MANILA — The Duterte administration’s “independent” foreign policy should not be belittled or underestimated, as it could “substantially” undermine the influence of the United States, a long-time ally and global superpower, in the region, the research arm of debt watcher Fitch Ratings said.
“Philippine President Rodrigo Duterte’s apparent foreign policy shift away from the US towards China could substantially undermine Washington’s geopolitical influence in Asia at a time when tensions between Beijing and its neighbors are rising. As a result, the US and Japan will increasingly attempt to cultivate Vietnam as a regional security partner in the South China Sea,” Fitch Group’s BMI Research said in a Sept. 30 report titled “Duterte’s foreign policy shift to undermine US’ geopolitical influence.”
The “rebalancing”—as described by members of Duterte’s Cabinet—of foreign policy is seen benefiting neighboring China, ironically the superpower brought to international arbitration by the Philippines over a maritime dispute on territories said to be rich in oil resources in the West Philippine Sea, in which Manila was later victorious.

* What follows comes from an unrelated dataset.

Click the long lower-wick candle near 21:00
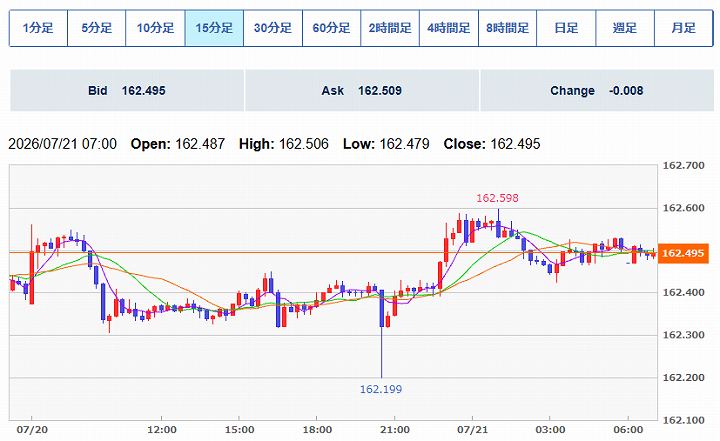The width and height of the screenshot is (720, 441). 382,333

“A major geopolitical shift in Asia appears to have begun in mid-2016, when Rodrigo Duterte became president of the Philippines, and this will undermine the US’s position to the benefit of China,” BMI Research said, noting that “Duterte’s predecessor, Benigno Aquino III, pursued a staunchly anti-China policy, as Beijing adopted an increasingly assertive stance towards its claims to the South China Sea.”
“Aquino bolstered the Philippines’ ties with the US and Japan, both of which are wary of China’s growing military power in Asia,” BMI Research further noted.
On the other hand, “Duterte has adopted a noticeably anti-American tone, while sounding more accommodating towards China.”
“This suggests that the Philippines’ presence in an informal US-led bloc of Asian nations aimed at counter-balancing China’s rise is no longer assured,” according to BMI Research.
The report noted that because of its strategic location between global trade routes connecting the Pacific Ocean and the West Philippine Sea, the Philippines had gained geopolitical importance. “The US first recognised the Philippines’ strategic significance more than a century ago, when it seized the territory from Spain in the Spanish-American War of 1898,” it said.
Even after ending its rule over the Philippines when granted independence in 1946, the US kept close ties with Manila, it added.
The latest manifestation of close Philippine-US relations was in 2014, when Aquino signed a 10-year Enhanced Defense Cooperation Agreement with Washington, it noted.
In contrast, when the Hague-based Permanent Court of Arbitration ruled last July that China’s historical claim over more than four-fifths of the West Philippine was invalid, “Beijing immediately rejected the ruling, regarding the court as being biased,” BMI Research pointed out.